[À faire]
1. Dans l'article sur le quotidien de Miami, quel titre porte la chronique de Mirta Ojito ?
2. D'après l'article sur le quotidien de Miami, ces affirmations sont-elles vraies ? Répondez par oui ou non pour chacune, en citant les mots de l'article qui tranchent. (a) La chronique a paru dans le Nuevo Herald. (b) La chronique a été publiée le quatre mai. (c) L'article imagine un média public au Venezuela ou à Cuba.
3. Poursuivez l'article sur le quotidien de Miami à partir de sa dernière phrase.

[Extrait du document]
• • • • • • •

Un quotidien de Miami demande un colonel sachant bien viser

Imaginez une seconde que dans un média public, au Venezuela ou à Cuba, soit publié le papier d’un chroniqueur expliquant que puisque les protestations et les rassemblements populaires, en Espagne ou en Colombie, s’avèrent incapables de renverser le président en exercice que ce chroniqueur déteste, ce qu’il faut c’est faire appel à un colonel sachant bien viser, évidemment pour abattre d’une balle le chef d’État en question, faire un rapide coup d’État et organiser ensuite des élections. On suppose que ces élections devront êtres gagnées par les amis du dit chroniqueur, car sinon, très logiquement encore, il cherchera un second militaire également bon tireur pour recommencer l’opération.

 

Eh bien, c’est exactement cela que vient de publier Mirta Ojito, dans le Nuevo Herald (1), de Miami, le quatre avril, sous le titre « Mon colonel courageux et sensible » .

• • • • • • •

[Extrait des données]

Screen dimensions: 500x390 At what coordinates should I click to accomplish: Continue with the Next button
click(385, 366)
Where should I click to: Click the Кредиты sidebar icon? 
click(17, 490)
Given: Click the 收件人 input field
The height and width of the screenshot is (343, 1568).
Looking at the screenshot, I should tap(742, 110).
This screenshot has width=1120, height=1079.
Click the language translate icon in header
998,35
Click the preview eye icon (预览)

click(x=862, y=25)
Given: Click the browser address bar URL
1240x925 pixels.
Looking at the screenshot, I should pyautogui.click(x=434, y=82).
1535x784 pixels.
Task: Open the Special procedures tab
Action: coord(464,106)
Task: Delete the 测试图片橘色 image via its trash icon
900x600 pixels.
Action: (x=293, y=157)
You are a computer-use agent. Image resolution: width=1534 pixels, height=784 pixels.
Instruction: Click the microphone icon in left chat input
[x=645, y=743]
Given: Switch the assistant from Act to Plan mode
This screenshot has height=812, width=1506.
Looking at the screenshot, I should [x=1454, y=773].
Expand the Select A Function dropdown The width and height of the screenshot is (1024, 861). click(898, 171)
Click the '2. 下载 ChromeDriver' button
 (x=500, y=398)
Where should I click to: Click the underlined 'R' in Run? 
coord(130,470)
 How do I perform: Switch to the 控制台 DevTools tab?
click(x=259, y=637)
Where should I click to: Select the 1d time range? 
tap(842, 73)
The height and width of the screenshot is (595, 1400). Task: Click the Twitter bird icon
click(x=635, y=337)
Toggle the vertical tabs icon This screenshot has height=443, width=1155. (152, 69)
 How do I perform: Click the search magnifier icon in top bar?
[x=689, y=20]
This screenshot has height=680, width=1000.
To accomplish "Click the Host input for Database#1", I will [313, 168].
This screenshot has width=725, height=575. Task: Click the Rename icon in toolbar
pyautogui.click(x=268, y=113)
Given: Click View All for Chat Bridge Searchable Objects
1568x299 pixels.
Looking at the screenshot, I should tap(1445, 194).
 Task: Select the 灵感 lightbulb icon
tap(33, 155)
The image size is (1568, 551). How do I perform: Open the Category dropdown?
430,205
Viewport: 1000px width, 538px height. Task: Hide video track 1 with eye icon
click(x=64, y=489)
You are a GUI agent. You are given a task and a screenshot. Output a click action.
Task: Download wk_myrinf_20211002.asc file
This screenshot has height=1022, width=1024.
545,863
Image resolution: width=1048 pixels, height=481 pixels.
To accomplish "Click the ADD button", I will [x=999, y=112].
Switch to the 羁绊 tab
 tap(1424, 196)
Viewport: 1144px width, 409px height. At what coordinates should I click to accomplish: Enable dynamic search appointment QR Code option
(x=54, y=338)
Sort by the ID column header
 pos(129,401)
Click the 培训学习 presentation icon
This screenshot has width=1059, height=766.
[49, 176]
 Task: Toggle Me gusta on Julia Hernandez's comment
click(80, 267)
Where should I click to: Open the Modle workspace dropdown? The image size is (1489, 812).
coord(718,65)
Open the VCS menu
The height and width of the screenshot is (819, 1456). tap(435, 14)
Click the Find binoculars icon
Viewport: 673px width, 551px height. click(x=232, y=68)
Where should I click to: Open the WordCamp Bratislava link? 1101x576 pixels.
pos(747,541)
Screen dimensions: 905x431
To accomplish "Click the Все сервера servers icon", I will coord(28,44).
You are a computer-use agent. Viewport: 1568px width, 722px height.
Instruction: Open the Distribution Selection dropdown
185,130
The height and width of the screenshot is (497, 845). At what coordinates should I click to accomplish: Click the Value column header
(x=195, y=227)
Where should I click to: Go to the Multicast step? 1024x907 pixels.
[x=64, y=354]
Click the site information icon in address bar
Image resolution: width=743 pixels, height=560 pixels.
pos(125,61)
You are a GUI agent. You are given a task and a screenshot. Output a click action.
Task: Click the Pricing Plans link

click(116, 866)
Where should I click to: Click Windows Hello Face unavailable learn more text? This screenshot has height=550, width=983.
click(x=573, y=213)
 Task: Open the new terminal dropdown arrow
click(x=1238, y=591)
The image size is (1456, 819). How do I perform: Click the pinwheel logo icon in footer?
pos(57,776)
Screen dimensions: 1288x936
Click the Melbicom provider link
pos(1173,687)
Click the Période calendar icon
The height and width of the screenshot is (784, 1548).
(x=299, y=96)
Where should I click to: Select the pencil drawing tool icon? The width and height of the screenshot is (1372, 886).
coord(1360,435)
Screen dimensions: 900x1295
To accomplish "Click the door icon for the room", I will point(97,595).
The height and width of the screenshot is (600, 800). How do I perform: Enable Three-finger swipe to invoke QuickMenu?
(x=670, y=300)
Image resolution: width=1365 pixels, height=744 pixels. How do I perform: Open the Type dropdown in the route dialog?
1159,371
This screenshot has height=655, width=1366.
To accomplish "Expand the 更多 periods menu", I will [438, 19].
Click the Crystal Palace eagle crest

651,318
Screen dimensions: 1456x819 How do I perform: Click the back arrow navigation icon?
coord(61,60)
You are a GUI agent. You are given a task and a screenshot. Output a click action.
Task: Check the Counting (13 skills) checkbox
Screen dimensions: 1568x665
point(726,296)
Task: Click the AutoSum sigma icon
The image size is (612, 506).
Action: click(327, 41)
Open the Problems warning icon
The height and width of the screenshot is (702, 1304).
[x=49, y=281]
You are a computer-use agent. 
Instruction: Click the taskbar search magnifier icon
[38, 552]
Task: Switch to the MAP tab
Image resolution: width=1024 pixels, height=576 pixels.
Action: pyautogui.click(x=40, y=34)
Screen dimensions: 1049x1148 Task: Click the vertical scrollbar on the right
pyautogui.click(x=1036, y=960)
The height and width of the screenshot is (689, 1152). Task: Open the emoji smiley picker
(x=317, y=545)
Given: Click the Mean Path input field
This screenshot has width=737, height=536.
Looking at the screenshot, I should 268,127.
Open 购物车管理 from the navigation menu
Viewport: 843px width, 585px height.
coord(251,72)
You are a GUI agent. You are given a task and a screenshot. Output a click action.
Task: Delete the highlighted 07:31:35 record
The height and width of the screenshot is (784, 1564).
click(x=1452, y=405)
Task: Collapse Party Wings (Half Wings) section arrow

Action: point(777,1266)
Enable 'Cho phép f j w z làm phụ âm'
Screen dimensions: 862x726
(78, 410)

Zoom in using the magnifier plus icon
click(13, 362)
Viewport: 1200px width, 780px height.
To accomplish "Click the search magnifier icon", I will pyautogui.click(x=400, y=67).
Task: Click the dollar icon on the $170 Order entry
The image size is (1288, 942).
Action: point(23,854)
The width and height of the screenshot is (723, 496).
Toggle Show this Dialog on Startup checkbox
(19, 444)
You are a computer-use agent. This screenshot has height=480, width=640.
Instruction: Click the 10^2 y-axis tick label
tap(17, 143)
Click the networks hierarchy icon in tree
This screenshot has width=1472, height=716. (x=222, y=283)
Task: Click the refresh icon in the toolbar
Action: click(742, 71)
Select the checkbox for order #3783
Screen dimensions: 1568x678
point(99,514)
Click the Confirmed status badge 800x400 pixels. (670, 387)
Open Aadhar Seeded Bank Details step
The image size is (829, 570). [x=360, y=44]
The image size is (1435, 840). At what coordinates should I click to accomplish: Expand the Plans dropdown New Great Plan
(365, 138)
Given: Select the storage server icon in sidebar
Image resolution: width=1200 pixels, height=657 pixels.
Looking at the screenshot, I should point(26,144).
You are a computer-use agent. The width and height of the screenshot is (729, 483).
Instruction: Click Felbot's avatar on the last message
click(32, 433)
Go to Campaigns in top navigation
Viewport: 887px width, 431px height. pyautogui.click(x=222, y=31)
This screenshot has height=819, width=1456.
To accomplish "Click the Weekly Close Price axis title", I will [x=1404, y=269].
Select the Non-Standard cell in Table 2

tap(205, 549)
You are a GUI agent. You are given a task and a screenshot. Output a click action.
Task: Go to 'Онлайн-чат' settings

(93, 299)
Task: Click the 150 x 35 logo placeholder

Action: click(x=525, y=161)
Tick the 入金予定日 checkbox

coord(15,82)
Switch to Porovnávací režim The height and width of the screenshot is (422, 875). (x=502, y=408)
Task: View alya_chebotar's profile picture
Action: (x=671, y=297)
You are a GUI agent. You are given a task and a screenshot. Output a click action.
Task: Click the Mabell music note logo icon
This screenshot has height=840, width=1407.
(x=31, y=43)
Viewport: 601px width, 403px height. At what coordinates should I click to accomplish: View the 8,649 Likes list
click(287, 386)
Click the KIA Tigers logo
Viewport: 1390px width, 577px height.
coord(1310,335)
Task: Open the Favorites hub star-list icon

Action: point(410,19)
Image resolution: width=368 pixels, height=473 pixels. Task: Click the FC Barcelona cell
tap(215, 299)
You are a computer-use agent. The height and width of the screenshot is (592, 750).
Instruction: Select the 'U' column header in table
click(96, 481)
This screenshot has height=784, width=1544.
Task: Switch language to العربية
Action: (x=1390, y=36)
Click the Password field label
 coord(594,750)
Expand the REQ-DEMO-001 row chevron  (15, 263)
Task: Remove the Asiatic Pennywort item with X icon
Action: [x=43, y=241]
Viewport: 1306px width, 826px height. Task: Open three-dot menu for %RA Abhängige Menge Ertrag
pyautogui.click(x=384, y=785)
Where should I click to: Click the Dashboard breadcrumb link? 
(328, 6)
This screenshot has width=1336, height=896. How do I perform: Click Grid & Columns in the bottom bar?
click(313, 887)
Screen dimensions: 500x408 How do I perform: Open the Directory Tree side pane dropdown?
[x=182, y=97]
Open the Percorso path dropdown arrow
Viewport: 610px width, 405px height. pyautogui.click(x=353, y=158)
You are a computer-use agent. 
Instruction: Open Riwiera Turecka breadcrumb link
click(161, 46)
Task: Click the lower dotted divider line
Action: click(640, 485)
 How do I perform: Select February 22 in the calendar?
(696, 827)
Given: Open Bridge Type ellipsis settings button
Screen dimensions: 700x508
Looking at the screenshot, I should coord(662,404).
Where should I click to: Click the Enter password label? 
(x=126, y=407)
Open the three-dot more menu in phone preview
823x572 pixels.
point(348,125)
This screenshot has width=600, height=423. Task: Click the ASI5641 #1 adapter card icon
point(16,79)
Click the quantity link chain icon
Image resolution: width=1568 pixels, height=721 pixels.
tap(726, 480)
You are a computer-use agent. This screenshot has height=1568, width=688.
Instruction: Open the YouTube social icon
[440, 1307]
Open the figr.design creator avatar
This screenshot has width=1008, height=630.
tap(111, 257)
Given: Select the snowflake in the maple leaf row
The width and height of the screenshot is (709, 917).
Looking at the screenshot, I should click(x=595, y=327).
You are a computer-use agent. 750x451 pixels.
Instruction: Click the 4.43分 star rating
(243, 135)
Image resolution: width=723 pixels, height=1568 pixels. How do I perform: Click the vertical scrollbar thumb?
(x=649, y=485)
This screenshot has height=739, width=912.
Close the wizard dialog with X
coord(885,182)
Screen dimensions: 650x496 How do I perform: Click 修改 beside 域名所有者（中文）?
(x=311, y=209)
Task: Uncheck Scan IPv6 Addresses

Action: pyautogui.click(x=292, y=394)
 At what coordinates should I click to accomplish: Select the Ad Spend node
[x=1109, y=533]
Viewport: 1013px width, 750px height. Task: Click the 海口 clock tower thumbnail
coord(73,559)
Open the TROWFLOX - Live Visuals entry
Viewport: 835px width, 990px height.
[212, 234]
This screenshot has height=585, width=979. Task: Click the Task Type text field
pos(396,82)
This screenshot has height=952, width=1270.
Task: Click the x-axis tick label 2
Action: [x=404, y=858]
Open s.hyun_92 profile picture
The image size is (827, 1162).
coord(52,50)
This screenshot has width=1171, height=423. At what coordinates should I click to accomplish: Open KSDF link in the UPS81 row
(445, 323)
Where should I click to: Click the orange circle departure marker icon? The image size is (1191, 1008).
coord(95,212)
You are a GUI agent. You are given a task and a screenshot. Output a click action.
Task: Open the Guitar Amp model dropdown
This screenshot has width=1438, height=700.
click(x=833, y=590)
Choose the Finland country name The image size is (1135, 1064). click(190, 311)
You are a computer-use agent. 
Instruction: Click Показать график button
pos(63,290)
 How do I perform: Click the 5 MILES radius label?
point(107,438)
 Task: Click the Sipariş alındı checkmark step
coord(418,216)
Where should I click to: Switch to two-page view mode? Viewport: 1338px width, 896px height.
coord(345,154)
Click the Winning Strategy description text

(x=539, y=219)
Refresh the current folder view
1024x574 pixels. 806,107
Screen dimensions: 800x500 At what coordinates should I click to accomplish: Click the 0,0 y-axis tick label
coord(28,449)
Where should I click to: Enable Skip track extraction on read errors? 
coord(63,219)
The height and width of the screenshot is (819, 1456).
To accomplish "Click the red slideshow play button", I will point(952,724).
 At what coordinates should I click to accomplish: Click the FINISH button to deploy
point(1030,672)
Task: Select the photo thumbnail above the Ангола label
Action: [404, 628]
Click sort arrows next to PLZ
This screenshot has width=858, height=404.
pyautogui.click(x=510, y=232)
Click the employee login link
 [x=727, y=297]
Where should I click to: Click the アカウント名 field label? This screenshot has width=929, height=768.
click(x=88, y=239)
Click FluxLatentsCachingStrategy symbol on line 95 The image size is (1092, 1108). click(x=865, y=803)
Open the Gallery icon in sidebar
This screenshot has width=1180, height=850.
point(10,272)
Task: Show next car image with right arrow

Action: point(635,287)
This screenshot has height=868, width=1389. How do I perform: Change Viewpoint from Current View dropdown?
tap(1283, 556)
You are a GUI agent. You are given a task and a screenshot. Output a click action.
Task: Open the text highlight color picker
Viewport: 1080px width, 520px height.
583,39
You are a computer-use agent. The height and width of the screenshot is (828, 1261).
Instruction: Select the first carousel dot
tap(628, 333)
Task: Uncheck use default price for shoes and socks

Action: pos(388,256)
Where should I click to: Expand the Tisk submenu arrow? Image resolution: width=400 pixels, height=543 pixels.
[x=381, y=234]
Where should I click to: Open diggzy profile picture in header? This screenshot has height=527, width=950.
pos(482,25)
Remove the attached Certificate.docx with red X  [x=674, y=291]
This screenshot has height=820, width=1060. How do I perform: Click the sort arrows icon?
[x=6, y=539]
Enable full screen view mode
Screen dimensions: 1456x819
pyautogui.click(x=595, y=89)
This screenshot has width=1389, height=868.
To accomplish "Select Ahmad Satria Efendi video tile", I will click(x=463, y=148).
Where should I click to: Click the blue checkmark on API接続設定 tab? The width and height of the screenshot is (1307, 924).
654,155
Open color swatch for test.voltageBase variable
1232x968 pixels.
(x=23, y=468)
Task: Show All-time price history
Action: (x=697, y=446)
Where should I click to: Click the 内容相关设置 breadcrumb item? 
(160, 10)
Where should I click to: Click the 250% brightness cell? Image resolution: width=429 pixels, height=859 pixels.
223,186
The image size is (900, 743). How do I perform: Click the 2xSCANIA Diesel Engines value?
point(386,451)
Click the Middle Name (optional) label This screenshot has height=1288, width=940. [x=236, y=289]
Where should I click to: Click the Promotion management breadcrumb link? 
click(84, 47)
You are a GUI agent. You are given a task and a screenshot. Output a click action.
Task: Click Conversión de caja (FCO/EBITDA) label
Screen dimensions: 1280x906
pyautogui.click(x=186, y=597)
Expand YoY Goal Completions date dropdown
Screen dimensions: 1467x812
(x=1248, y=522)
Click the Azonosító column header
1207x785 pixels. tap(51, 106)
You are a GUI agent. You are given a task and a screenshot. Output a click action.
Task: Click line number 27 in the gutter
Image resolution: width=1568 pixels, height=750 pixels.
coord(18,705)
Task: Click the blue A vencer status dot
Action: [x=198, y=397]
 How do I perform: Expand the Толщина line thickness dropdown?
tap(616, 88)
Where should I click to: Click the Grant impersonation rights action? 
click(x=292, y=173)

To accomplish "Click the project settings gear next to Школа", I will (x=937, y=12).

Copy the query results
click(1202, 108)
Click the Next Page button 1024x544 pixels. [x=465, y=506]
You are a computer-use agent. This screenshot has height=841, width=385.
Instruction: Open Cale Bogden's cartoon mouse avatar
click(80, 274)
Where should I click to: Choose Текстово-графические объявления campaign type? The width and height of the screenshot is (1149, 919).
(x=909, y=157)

• • • • • • •

[Réponses aux exercices]
1. « Mon colonel courageux et sensible »

2. (a) Oui : « dans le Nuevo Herald (1), de Miami ». (b) Non : « le quatre avril ». (c) Oui : « dans un média public, au Venezuela ou à Cuba ».

3.
Ça vaut la peine de citer l’article presque in extenso. En voici le début :

« Quand je pense à mon pays — chose que je ne fais plus désormais tous les jours — je prie pour que quelque part, au sein des Forces Armées Révolutionnaires de Cuba (FAR), il se trouve un colonel découragé mais courageux, avec un penchant pour la démocratie, une profonde connaissance de l’Histoire et beaucoup d’amis.
Il faut qu’il soit célibataire et sans enfants (pour qu’il n’ait rien à perdre et personne à affliger) ; il faut qu’il vienne de Villa Clara (parce que je crois que les guajiros (2) cubains ont un grand sens de l’honneur) et il faut aussi qu’il soit un excellent tireur (mais pas un champion, car, sinon, ils le dégraderaient et le mettraient à la retraite avant qu’il ne puisse agir).

Oh, il faut aussi que ce soit ce genre d’homme qui est ému à la lecture de Madame Bovary et qui aime la pêche. Après le rapide et sanglant coup d’État, après avoir organisé des élections démocratiques, après que le peuple cubain aura élu un nouveau gouvernement, mon vaillant et sensible colonel se retirera dans un petit port de pêche, à Caibarien, par exemple, et il y passera le restant de ses jours à pêcher, loin du gouvernement, loin des armes et du pouvoir.

Est-ce beaucoup demander ?

Car les manifestations et les rassemblements ne renversent pas un régime qui détient le pouvoir depuis 51 ans. Pas plus que les articles des journaux. À Cuba, la situation étant ce qu’elle est, ce qu’il faut c’est une révolte de militaires. »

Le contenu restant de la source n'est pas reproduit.